Scan the entries below for the word "agent". Copy out every line in which it occurs.

### Dataset entries
========

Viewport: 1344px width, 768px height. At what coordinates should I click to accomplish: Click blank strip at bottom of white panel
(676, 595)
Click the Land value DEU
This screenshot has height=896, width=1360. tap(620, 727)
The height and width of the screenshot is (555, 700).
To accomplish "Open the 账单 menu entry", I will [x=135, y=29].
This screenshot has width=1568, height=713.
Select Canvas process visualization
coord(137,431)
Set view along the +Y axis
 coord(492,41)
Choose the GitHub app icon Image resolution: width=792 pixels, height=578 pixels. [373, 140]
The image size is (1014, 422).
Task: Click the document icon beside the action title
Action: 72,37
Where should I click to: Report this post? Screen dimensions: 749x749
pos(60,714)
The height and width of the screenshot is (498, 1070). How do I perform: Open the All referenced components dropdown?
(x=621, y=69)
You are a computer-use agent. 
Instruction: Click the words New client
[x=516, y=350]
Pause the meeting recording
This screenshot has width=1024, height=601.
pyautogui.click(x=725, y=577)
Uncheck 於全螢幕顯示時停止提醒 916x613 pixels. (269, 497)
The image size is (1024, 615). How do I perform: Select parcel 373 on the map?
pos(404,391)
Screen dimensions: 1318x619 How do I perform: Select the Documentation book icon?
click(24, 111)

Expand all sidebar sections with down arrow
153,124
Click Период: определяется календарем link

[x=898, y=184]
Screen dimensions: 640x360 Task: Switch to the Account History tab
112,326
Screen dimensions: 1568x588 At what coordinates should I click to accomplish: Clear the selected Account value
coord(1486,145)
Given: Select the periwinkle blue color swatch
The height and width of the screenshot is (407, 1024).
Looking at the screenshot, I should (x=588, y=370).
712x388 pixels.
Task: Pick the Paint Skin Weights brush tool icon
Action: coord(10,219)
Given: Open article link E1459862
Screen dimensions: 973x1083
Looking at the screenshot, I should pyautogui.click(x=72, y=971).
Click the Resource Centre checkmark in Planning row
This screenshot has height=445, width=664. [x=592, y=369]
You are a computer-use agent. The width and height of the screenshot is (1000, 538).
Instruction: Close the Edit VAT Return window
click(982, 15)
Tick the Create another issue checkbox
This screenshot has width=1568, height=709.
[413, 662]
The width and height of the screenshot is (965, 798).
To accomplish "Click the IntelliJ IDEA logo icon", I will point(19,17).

========

### Your response
You are a computer-use agent. 
You are a computer-use agent. The width and height of the screenshot is (1000, 538).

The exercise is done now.